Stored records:

↓

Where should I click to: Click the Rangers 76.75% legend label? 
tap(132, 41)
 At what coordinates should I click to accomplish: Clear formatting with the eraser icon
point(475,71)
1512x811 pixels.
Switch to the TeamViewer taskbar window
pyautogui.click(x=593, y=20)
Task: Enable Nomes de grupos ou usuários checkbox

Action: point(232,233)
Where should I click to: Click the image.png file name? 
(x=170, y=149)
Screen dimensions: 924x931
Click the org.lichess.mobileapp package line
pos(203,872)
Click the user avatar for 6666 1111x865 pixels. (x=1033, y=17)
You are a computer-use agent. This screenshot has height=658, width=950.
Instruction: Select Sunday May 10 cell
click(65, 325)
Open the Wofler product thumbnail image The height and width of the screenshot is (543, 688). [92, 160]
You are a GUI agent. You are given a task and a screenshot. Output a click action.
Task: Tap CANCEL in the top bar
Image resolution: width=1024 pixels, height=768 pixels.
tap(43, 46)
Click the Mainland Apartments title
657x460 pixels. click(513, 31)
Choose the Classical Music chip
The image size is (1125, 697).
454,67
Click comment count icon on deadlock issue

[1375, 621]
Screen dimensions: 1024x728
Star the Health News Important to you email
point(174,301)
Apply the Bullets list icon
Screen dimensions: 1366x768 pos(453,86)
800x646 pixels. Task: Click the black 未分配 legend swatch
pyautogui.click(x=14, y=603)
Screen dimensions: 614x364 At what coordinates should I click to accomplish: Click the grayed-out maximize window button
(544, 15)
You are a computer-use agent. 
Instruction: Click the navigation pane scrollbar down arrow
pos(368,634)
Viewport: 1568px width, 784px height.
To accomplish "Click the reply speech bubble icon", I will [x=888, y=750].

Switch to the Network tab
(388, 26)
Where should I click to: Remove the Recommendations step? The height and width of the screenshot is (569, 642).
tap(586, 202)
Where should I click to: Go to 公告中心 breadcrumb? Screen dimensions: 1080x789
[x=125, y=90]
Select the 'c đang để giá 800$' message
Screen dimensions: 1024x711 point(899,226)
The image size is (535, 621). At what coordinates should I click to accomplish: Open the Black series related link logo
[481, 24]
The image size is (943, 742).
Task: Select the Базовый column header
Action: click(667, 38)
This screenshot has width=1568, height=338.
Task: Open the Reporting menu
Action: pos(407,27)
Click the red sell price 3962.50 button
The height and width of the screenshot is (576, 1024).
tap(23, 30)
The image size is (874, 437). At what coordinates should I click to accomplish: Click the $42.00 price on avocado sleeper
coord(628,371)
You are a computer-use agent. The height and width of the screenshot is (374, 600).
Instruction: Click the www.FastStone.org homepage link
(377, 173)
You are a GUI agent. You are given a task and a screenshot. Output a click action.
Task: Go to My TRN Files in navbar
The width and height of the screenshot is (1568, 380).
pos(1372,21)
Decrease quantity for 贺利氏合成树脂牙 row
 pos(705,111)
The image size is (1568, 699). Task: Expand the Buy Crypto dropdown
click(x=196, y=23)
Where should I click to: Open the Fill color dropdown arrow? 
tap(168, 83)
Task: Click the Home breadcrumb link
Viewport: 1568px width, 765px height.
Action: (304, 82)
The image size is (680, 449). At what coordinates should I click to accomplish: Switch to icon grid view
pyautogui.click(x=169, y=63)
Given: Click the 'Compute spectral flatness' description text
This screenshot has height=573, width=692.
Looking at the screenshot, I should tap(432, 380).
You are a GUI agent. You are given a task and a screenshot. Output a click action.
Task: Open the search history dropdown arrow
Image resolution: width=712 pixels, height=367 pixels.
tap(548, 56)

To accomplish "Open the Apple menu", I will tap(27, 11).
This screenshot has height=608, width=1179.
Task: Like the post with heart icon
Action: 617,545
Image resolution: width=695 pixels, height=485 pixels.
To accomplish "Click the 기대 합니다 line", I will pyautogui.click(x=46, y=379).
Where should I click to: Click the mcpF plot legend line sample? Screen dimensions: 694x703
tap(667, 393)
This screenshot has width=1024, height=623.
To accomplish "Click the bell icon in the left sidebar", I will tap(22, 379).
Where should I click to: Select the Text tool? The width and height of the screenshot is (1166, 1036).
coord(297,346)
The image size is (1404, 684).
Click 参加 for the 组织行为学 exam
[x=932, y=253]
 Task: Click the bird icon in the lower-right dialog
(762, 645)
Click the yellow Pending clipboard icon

↑

▶ [What needs to be done]: If a line in the records above contains the word "computer", copy it.

▶ [Answer to the exercise]:
You are a computer-use agent. This screenshot has height=658, width=950.
You are a computer-use agent. 
You are a computer-use agent. The height and width of the screenshot is (374, 600).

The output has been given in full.